A policymaker’s guide to the biotech revolution

The Emerging biotechnology atlas is a living reference guide that maps and untangles a selection of rapidly-evolving biotechnologies. This Atlas provides a considered contribution to a debate about emerging technologies that too often swings between blind techno‑optimism and paralysing fear. It looks to contribute to the fundamental literacy needed for informed engagement with biotechnology’s evolving landscape. In a field where expertise is siloed and jargon abounds, we aim for clarity without oversimplification, concern without alarmism.

Biotechnology already reaches far beyond research labs, reshaping food systems, healthcare, agriculture, and climate‑industrial strategies ^[1]. To craft policies that fuel innovation and contribute to society, decision-makers must have a degree of fluency in the language of biotechnology and understanding of how it converges with other technological advancements. Our theory of change is simple: navigate the  latest scientific evidence and translate it into the current governance approaches of the EU. By doing this, we empower policymakers to design responsible technology governance that supports progress, with the aim that biotechnology is developed as a force that strengthens our democratic, economic and social systems.

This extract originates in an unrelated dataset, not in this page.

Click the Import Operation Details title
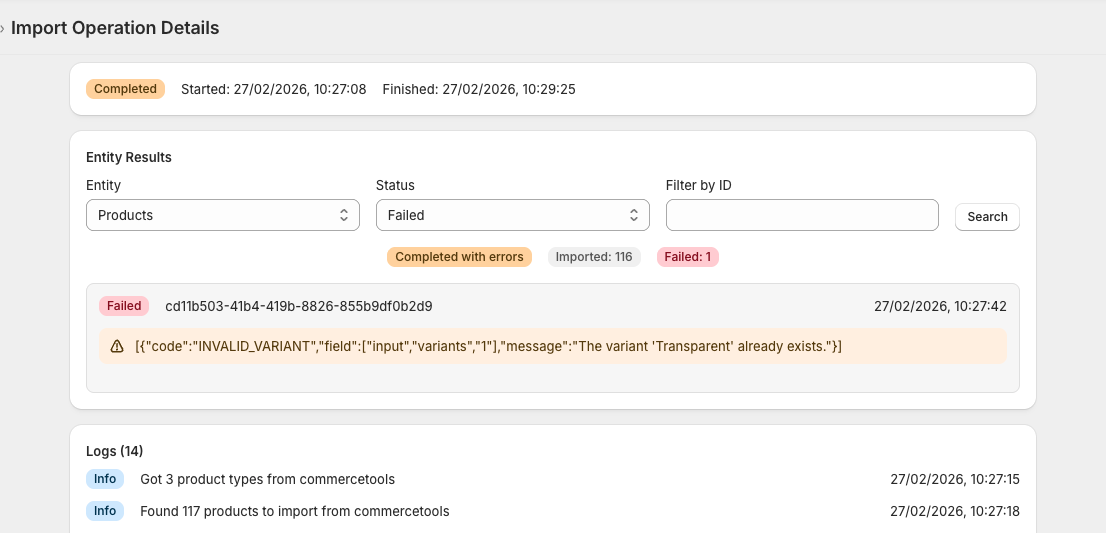The width and height of the screenshot is (1106, 533). 115,28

We break down modern biotechnology into six pillars:

1. SEE: Technologies that enable the observation of cells and molecules
2. READ: Technologies that decode complex biological information into readable data
3. WRITE: DNA synthesis technologies that enable us to manufacture genetic material
4. EDIT: Gene editing technologies that allow precise modifications to existing genomes
5. PREDICT: AI-driven biological tools that craft the structure and function of molecules
6. ASSIST: Large language models and agentic AI systems that augment human researchers

This article will give a brief overview of all these pillars, while our Atlas will deeply dive from “write” to “assist”. There we will explain the technology’s main concepts, current capabilities, and how it is regulated at the European level. As the technology evolves rapidly, mapping the regulatory landscape gives some insight into where safety standards and regulatory expertise may struggle to keep up. In practice, these technologies operate in a complex governance web – meaning countries, industry and international organisations sometimes perform governance roles beyond those of the European Union. This is an important caveat and a dimension we hope to explore further in updates to the atlas.

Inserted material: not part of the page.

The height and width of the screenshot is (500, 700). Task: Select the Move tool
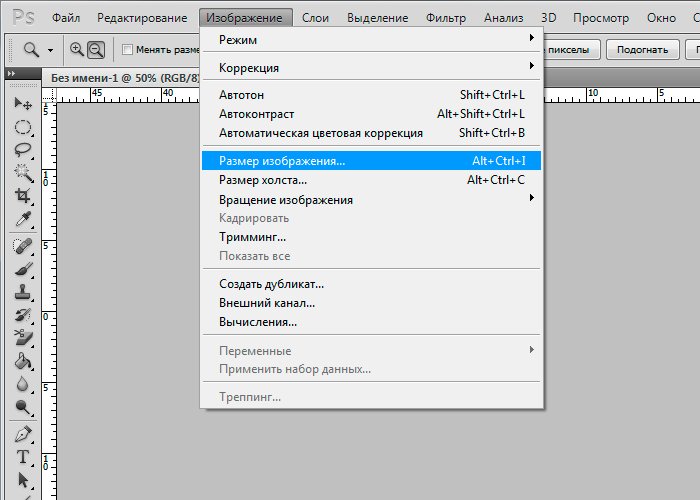pos(23,103)
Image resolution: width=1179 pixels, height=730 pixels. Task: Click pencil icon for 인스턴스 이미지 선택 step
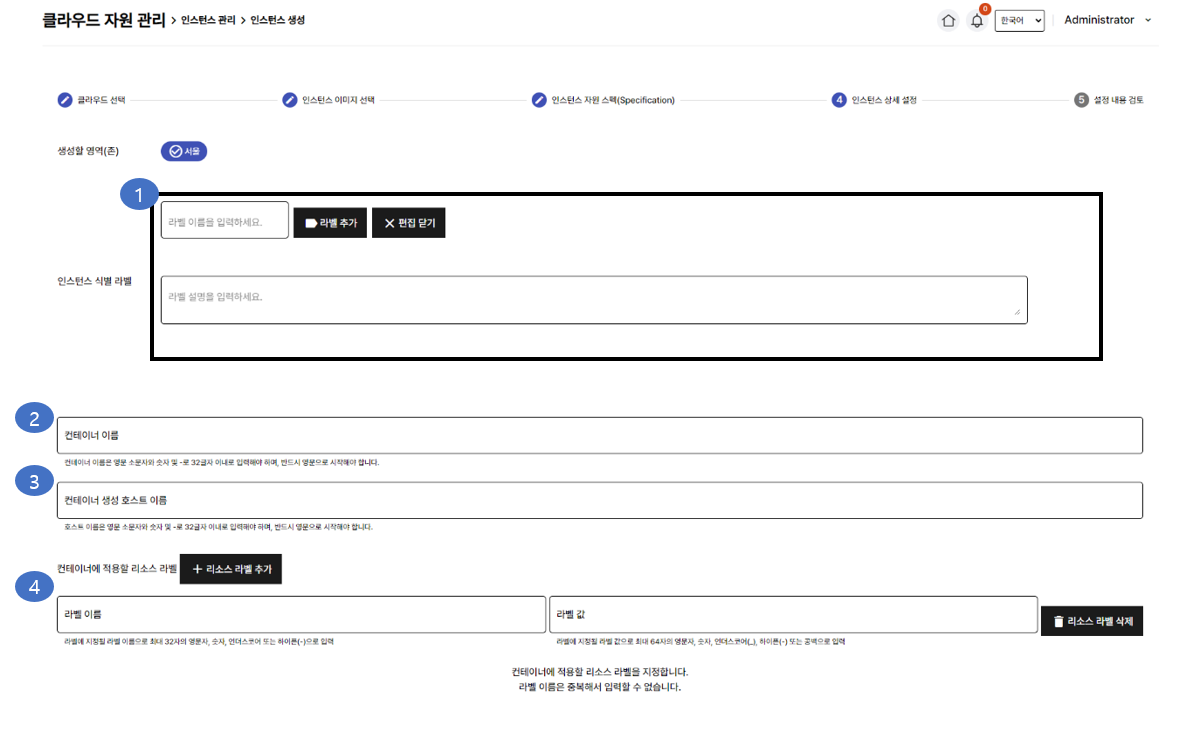tap(290, 100)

Like the science it traces, our atlas should be seen as a living organism: evolving, adapting, and growing. When CRISPR‑Cas9 gives way to a new gene editing tool or AlphaFold’s models are eclipsed, these pages will reflect this shift. Continuous horizon scanning will keep the science current and dissect emerging policy challenges, in Europe and worldwide. This emerging biotech atlas offers a common reference point amid accelerating change for policymakers and society.

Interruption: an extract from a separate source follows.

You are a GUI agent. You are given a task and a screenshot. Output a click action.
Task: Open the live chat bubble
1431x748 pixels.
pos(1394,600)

A brief history of biotechnology advancements

A striking feature of biotechnology’s evolution is the interdependence between innovations ^[2].

Early advancements unfolded in a step-by-step progression: the ability to see DNA enabled the ability to read it via sequencing; reading enabled the ability to write DNA (synthesis); and writing enabled the ability to edit it (genome engineering) ^[3]. These once-distinct capabilities now overlap and interact, creating feedback loops that compress development timelines and amplify technological capabilities. This evolution represents the culmination of centuries of discovery, where incremental leaps in understanding basic biology formed the foundation for today’s capacity to use biology to solve complex problems at scale 8.

As we stand at this technological convergence, it is worth looking at how we got here. This introductory piece opens with a brief tour of biotechnological developments and our evolving relationship with genetic material.

Like rooms in a museum, we’ll showcase the key moments when societies first learned to read biology’s language, gained the ability to write new biological instructions, developed tools that edit living systems, and now stand at the threshold of being able to predict biological outcomes. Each ‘exhibit’ highlights the scientific achievement as well as the governance challenges that come with it.

The foundations: learning to SEE

Biotechnology began with hungry humans and mouldy bread.

Stone Age brewers fermented grains into beer using wild yeast they couldn’t see. Roman farmers turned milk into cheese with microbes they called “spirits.” These were acts of applied biology, practical, but rooted in mystery and blindness like the potential usage of what we later called antibiotics^[9].

Things changed when we learned to see the biology in front of us. In 1677, Leeuwenhoek’s microscope revealed a hidden ecosystem of “little creatures” in the environment^[10]. While discussion about vaccination can be traced back to the 1500s in Asia^[11], Jenner’s 1796 smallpox vaccine^[12] proved to the world we could use biology against itself, decades before viruses had names. By 1865, Mendel’s pea plants hinted at the early principles of how traits are inherited in living organisms, a puzzle we wouldn’t fully crack for a century^[13].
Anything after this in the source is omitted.